Convert the listing below into a JSON array of strings, with one string for each line and any blank lines omitted.
-- Start DATA IN THIS EXERCISE --
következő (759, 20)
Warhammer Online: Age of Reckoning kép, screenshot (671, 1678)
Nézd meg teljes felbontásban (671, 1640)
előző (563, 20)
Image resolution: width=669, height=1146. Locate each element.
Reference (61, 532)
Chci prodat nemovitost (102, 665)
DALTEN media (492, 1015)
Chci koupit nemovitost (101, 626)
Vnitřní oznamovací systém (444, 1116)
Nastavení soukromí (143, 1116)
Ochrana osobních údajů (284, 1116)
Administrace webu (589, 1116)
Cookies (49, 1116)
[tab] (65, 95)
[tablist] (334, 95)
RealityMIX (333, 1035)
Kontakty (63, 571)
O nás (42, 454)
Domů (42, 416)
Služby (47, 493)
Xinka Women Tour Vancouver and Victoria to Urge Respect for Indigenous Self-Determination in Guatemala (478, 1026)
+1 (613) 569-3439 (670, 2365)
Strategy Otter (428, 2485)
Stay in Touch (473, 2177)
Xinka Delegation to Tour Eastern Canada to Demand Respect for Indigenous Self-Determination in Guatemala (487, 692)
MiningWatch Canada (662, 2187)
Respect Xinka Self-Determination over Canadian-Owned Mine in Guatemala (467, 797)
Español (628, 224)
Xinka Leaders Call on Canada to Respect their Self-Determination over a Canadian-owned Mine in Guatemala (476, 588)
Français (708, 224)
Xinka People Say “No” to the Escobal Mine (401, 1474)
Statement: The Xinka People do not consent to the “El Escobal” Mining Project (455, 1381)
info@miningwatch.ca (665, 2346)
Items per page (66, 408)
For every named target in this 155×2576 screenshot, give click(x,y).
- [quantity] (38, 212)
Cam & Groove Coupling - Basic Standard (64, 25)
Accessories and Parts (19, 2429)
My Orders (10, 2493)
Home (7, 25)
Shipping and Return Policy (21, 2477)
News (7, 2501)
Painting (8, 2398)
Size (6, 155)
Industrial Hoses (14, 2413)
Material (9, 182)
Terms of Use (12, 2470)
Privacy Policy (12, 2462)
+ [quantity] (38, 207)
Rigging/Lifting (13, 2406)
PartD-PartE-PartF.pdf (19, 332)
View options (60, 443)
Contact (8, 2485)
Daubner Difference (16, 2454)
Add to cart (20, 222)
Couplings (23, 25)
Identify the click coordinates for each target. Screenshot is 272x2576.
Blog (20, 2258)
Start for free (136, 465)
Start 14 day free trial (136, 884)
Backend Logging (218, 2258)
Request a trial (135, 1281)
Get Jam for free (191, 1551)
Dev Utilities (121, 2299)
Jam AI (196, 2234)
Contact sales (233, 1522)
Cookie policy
-- End DATA IN THIS EXERCISE --
* _PROBLEM SOLUTION_
[
  "következő (759, 20)",
  "Warhammer Online: Age of Reckoning kép, screenshot (671, 1678)",
  "Nézd meg teljes felbontásban (671, 1640)",
  "előző (563, 20)",
  "Image resolution: width=669, height=1146. Locate each element.",
  "Reference (61, 532)",
  "Chci prodat nemovitost (102, 665)",
  "DALTEN media (492, 1015)",
  "Chci koupit nemovitost (101, 626)",
  "Vnitřní oznamovací systém (444, 1116)",
  "Nastavení soukromí (143, 1116)",
  "Ochrana osobních údajů (284, 1116)",
  "Administrace webu (589, 1116)",
  "Cookies (49, 1116)",
  "[tab] (65, 95)",
  "[tablist] (334, 95)",
  "RealityMIX (333, 1035)",
  "Kontakty (63, 571)",
  "O nás (42, 454)",
  "Domů (42, 416)",
  "Služby (47, 493)",
  "Xinka Women Tour Vancouver and Victoria to Urge Respect for Indigenous Self-Determination in Guatemala (478, 1026)",
  "+1 (613) 569-3439 (670, 2365)",
  "Strategy Otter (428, 2485)",
  "Stay in Touch (473, 2177)",
  "Xinka Delegation to Tour Eastern Canada to Demand Respect for Indigenous Self-Determination in Guatemala (487, 692)",
  "MiningWatch Canada (662, 2187)",
  "Respect Xinka Self-Determination over Canadian-Owned Mine in Guatemala (467, 797)",
  "Español (628, 224)",
  "Xinka Leaders Call on Canada to Respect their Self-Determination over a Canadian-owned Mine in Guatemala (476, 588)",
  "Français (708, 224)",
  "Xinka People Say “No” to the Escobal Mine (401, 1474)",
  "Statement: The Xinka People do not consent to the “El Escobal” Mining Project (455, 1381)",
  "info@miningwatch.ca (665, 2346)",
  "Items per page (66, 408)",
  "For every named target in this 155×2576 screenshot, give click(x,y).",
  "- [quantity] (38, 212)",
  "Cam & Groove Coupling - Basic Standard (64, 25)",
  "Accessories and Parts (19, 2429)",
  "My Orders (10, 2493)",
  "Home (7, 25)",
  "Shipping and Return Policy (21, 2477)",
  "News (7, 2501)",
  "Painting (8, 2398)",
  "Size (6, 155)",
  "Industrial Hoses (14, 2413)",
  "Material (9, 182)",
  "Terms of Use (12, 2470)",
  "Privacy Policy (12, 2462)",
  "+ [quantity] (38, 207)",
  "Rigging/Lifting (13, 2406)",
  "PartD-PartE-PartF.pdf (19, 332)",
  "View options (60, 443)",
  "Contact (8, 2485)",
  "Daubner Difference (16, 2454)",
  "Add to cart (20, 222)",
  "Couplings (23, 25)",
  "Identify the click coordinates for each target. Screenshot is 272x2576.",
  "Blog (20, 2258)",
  "Start for free (136, 465)",
  "Start 14 day free trial (136, 884)",
  "Backend Logging (218, 2258)",
  "Request a trial (135, 1281)",
  "Get Jam for free (191, 1551)",
  "Dev Utilities (121, 2299)",
  "Jam AI (196, 2234)",
  "Contact sales (233, 1522)",
  "Cookie policy"
]